* _Extract_:
Comparative effectiveness studies of cancer therapeutics in observational data face confounding by patterns of clinical treatment over time. The validity of survival analysis in longitudinal health records depends on study design choices including index date definition and model specification for covariate adjustment.
Overall survival in cancer is a multi-state transition process with mortality and treatment switching as competing risks. Parametric Weibull regression quantifies proportionality of hazards across lines of therapy in real-world cohorts of 12 solid tumor types. Study design assessments compare alternative analytic models in simulations with realistic disproportionality. The multi-state simulation framework is adaptable to alternative treatment effect profiles and exposure patterns.
Event-specific hazards of treatment-switching and death are not proportional across lines of therapy in 12 solid tumor types. Study designs that include all eligible lines of therapy per subject showed lower bias and variance than designs that select one line per subject. Confounding by line number was effectively mitigated across a range of simulation scenarios by Cox proportional hazards models with stratified baseline hazards and inverse probability of treatment weighting.
Quantitative study design assessment can inform the planning of observational research in clinical oncology by demonstrating the potential impact of model misspecification. Use of empirical parameter estimates in simulation designs adapts analytic recommendations to the clinical population of interest.
- • Mortality and treatment switching survival times are competing risks in a multi-state model.
- • Hazards are not proportional across lines of therapy in real-world data.
- • We compare retrospective study designs for treatment effects and effect modifiers.
- • Allowing repeated observations per subject with robust std errors is recommended.

* _To do_:
• A. Do the following statements agree with the abstract on survival analysis across lines of cancer therapy? For each, answer yes or no and quote the words of the abstract that decide it. (i) Designs that select one line of therapy per subject showed lower bias than designs that include all eligible lines. (ii) The real-world cohorts spanned 12 solid tumor types. (iii) Repeated observations per subject with robust standard errors are recommended.
• B. Continue the abstract on survival analysis across lines of cancer therapy, starting after its final sentence.

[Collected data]
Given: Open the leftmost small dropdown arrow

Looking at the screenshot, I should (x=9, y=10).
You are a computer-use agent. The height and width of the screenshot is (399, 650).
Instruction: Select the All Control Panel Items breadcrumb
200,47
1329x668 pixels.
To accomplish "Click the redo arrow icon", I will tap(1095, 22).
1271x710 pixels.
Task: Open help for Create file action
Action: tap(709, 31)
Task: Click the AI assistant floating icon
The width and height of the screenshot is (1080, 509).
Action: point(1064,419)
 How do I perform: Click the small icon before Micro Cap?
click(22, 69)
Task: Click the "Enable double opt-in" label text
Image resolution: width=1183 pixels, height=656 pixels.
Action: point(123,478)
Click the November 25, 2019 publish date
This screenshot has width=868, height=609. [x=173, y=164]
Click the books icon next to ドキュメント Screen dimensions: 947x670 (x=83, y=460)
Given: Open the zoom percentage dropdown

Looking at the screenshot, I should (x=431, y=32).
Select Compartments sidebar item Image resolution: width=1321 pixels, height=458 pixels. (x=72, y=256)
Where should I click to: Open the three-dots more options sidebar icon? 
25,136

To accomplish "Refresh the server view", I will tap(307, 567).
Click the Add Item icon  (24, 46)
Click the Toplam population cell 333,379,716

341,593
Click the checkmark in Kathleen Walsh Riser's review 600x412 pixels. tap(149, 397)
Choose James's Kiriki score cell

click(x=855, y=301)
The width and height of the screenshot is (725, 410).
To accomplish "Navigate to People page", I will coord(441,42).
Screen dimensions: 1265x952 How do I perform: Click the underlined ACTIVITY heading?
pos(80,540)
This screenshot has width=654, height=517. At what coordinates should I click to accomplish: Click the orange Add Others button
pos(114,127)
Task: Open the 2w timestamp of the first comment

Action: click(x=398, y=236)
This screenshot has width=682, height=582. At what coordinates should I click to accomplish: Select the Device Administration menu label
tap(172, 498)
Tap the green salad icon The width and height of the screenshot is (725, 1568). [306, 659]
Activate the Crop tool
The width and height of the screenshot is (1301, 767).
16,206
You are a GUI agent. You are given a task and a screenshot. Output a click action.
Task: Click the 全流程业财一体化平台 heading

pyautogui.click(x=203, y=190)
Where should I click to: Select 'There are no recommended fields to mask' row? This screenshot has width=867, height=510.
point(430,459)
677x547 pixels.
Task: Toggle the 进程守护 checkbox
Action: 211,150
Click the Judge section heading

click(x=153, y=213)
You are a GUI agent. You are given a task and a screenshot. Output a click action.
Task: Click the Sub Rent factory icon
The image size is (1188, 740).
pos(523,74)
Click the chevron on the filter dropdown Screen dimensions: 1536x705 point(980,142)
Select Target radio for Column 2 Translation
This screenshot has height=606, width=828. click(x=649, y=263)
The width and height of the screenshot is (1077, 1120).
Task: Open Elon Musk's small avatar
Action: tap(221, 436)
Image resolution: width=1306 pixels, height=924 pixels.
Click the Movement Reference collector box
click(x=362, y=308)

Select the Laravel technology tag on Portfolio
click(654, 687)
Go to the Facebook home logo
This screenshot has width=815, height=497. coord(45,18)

* _Written answers_:
• A.
(i) No: "Study designs that include all eligible lines of therapy per subject showed lower bias and variance than designs that select one line per subject."
(ii) Yes: "real-world cohorts of 12 solid tumor types"
(iii) Yes: "Allowing repeated observations per subject with robust std errors is recommended."

• B.
Secondary data studies of clinical exposures and outcomes from electronic health records (EHR) provide novel opportunities for large-scale comparative effectiveness research to augment clinical trials and improve medical decision making. When combined with comprehensive genomic profiling, EHR studies can investigate treatment effects in molecularly-defined subgroups where biological mechanisms suggest possible effect modification. Rare biomarker subgroups can suffer from severe sample size constraints , prompting questions about whether and how researchers can best pool information from patients at different moments in their cancer journey (e.g., immediately after metastatic diagnosis or many lines of therapy later).
For example, a targeted therapy initially approved in one type of cancer may be occasionally prescribed to patients with the same biomarker and a different primary disease site. Observational EHR data can provide evidence about therapeutic utility in these novel settings where there is not sufficient commercial incentive for a clinical trial. Drugs approved under accelerated regulatory pathways in rare indications are of particular interest for efficacy validation in real-world clinical data . Oncologists are more likely to try experimental treatment options when standard treatments have been exhausted, introducing substantial risk of confounding bias in retrospective studies of novel therapeutics where standard of care treatments tend be prescribed earlier in the patient journey than the novel therapy of interest.
Causally-informed retrospective studies in observational data use statistical techniques designed to reduce or eliminate bias, but their performance depends on the unknown data generating process. Simulation studies with data generation parameters informed by real data offer the opportunity to evaluate study designs and estimator operating characteristics in realistic settings. Using parameters estimated in EHR-derived clinicogenomic data from several tumor types, we present simulation studies mimicking real-world treatment switching and mortality patterns to develop practical analytic guidance in two key areas: (1) definition of the set of survival observations to be included in the analytic data sample from longitudinal records where a patient may have multiple eligible treatment initiation dates, and (2) specification of an adjusted proportional hazards regression model for estimation of treatment effects.